Nausea is very common during pregnancy especially in first trimester. Some women also experience vomiting. Symptoms may be worse in the morning which gave rise to the term "morning sickness". More women have nausea and vomiting throughout the day and worse in the evenings. Some women have no nausea or vomiting.
Nausea usually starts after 5 weeks of pregnancy and peaks around 9 weeks gestation. For most women the nausea resolves around 12 weeks and they are eating normally by 14 weeks gestation. For others the nausea and vomiting may last longer during the pregnancy. For some women the nausea will persist throughout the whole pregnancy and they feel better on the second day after having their baby.
Mild nausea may return after 34 weeks gestation. Nausea and vomiting are common during labour. The bowel becomes inactive and hormones and mechanical pressure increase the chance of reflux and vomiting.
Management of Nausea and Vomiting in Pregnancy
With nausea and vomiting during pregnancy, it is important to avoid dehydration.

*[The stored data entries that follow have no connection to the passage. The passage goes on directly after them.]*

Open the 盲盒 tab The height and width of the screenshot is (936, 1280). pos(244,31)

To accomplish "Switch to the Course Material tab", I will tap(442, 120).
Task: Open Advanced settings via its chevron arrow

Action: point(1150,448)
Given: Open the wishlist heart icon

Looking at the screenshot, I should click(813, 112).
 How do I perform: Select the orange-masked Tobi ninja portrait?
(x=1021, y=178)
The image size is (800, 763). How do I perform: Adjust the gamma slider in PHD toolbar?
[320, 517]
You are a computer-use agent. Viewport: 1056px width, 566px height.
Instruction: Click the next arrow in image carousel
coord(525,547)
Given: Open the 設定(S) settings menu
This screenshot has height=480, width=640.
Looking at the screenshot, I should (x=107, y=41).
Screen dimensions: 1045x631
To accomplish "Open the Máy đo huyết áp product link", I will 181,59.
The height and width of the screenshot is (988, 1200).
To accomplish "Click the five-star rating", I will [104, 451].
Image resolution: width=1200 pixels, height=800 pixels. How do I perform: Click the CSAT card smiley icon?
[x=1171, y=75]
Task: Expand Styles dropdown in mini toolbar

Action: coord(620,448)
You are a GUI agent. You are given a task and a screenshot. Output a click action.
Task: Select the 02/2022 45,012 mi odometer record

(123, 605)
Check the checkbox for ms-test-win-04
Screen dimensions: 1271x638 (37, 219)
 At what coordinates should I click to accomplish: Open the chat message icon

This may require taking small, frequent sips of fluid. A solution of Gastrolyte or Hydralyte which contains electrolytes that mimic blood serum may provide better fluid replacement than plain water. These solutions are available as small ice blocks that can melt on the tongue and may be easier to swallow than fluid. Another option for an electrolyte solution is a mixture of 1-part soft drink to 3-parts water.
It is not necessary to force yourself to eat normal meals in early pregnancy. Small healthy snacks frequently may help with nausea. Women often crave carbohydrates and bland food such as crackers and toast will suffice. Eating can be a challenge as not eating or eating too much may make nausea and vomiting worse.
Some women find that ginger in various forms or fruit acid or chewing gum may be helpful. Vitamin B6 or Pyridoxine can help with symptoms of nausea. There are tablets that combine Pyridoxine and ginger which can be obtained without a script.
Common oral medications to help with nausea and vomiting are Metoclopramide (Maxolon) tablets and Ondansetron (Zofran) wafers or tablets. Maxolon can have the side-effect of drowsiness so it is best to avoid before driving. Ondansetron is often more effective but is more expensive. Ondansetron can be associated with worsening of constipation. Other medications available include Antihistamines such as Doxylamine Succinate (Restavit) and Diphenhydramine (Benadryl). Antihistamines are best taken before bed as they cause significant drowsiness.
If nausea and vomiting results in dehydration, then attending the Pregnancy Assessment Centre for intravenous fluids and intravenous or intramuscular anti-emetics (metoclopramide or ondansetron) may be necessary. Longer admissions to hospital may be required if there is significant weight loss (more than 10 kg) or persistent vomiting. Sometimes steroids, such as Prednisone, can be used to reduce nausea and vomiting and improve oral intake.
Reflux symptoms (heartburn, indigestion, nausea and vomiting) are common in pregnancy due to increased acid being squeezed from the stomach and irritating the oesophagus and throat. During pregnancy the muscular sphincter at the top of the stomach is more relaxed and as the pregnancy increases in size, the increased pressure on abdominal contents causes more reflux of stomach acid.
Antacids (such as Mylanta, Gaviscon, Tums, Quik Eze) may reduce symptoms in the short term. If antacids are needed more than twice a day, then medications that reduce stomach acid such as Ranitidine (Zantac) can be more useful in controlling symptoms. Smaller meals, drinking less fluid with meals and not lying down soon after eating may reduce reflux symptoms.